In England and Wales the consideration for crime reduction within planning is facilitated by police architectural liaison officers and crime prevention design advisors, whose roles include assessing planning applications and offering crime prevention advice to mitigate any potential risks.

Progress has been made in recognising that design can and does influence crime but recent changes within the planning system, compounded by public sector cuts, risk jeopardising this. The national planning policy framework replaced 44 planning policy statements with just one 59-page document.

Supplementary planning guidance, which many local authorities and police forces had used to develop crime prevention themed documents, has been discouraged, and the Taylor review of planning guidance recently recommended the cancellation of Safer Places: The Planning System and Crime Prevention. This has been compounded by recent cuts in police budgets causing ALO and CPDA numbers to fall from 350 in 2009 to 197 in August 2012.

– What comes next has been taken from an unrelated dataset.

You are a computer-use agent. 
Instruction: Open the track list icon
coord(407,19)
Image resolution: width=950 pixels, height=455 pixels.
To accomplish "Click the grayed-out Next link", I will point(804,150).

There is still the official secured by design scheme, which is awarded to housing which is designed and built to minimise crime risk. While physical security is one element of the scheme, its principles are much broader and many of the methods of reducing crime focus upon subtle changes to the design and layout, such as a narrowing of the entrance to a development or a change in road colour and texture for example. Independent research has shown that SBD reduces crime and the fear of crime, and is a cost-effective crime reduction measure; such research no doubt playing some part in the consideration for security within the Homes and Communities Agency’s quality standards.

The British crime survey has identified social housing as being disproportionately vulnerable to burglary risk. With this in mind, the progress made in incentivising crime prevention must not be lost.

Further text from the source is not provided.